**Task statement**
Below are records; from the line containing "Task: Open 常规布局 dropdown under 管理员 手机服务" through the very last line, output each line exactly. No pictures.

Saved data entries
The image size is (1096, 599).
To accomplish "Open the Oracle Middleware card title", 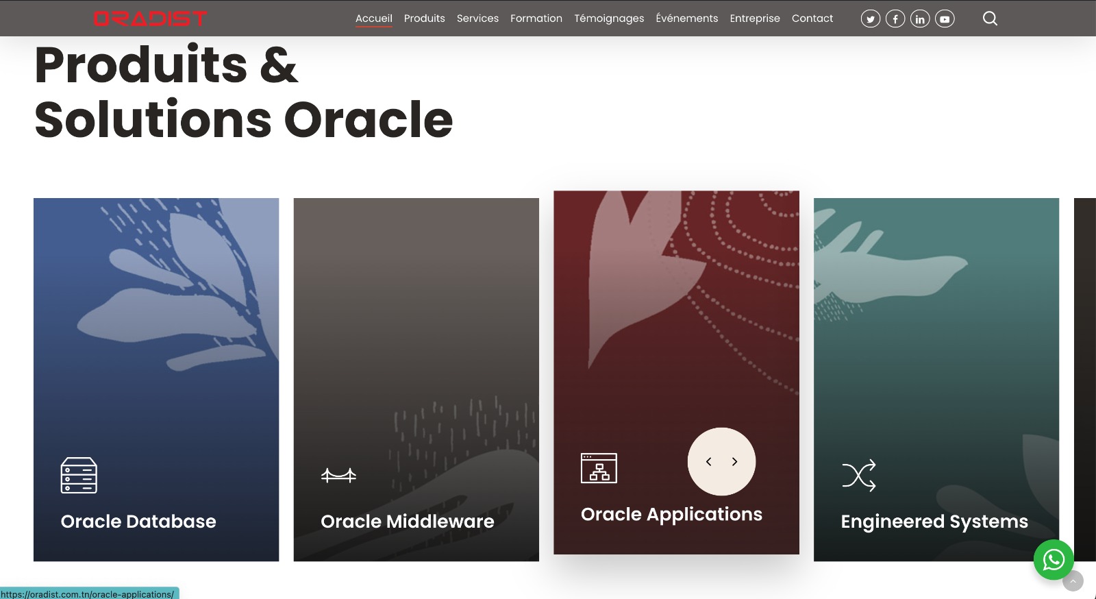I will (x=407, y=522).
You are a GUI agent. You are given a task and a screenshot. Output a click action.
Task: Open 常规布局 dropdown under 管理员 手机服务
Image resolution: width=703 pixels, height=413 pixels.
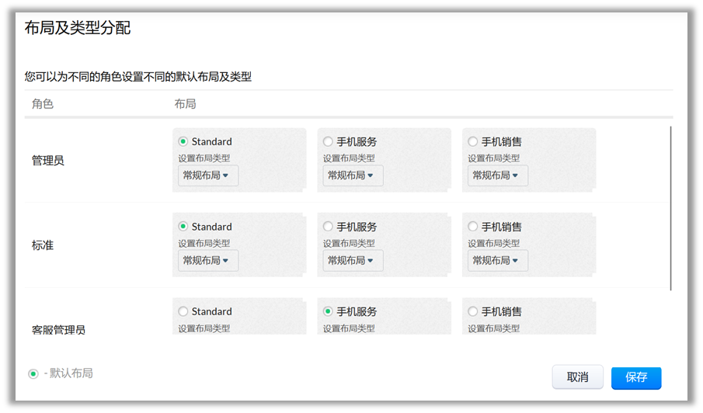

**Result of this task**
Task: Open 常规布局 dropdown under 管理员 手机服务
Image resolution: width=703 pixels, height=413 pixels.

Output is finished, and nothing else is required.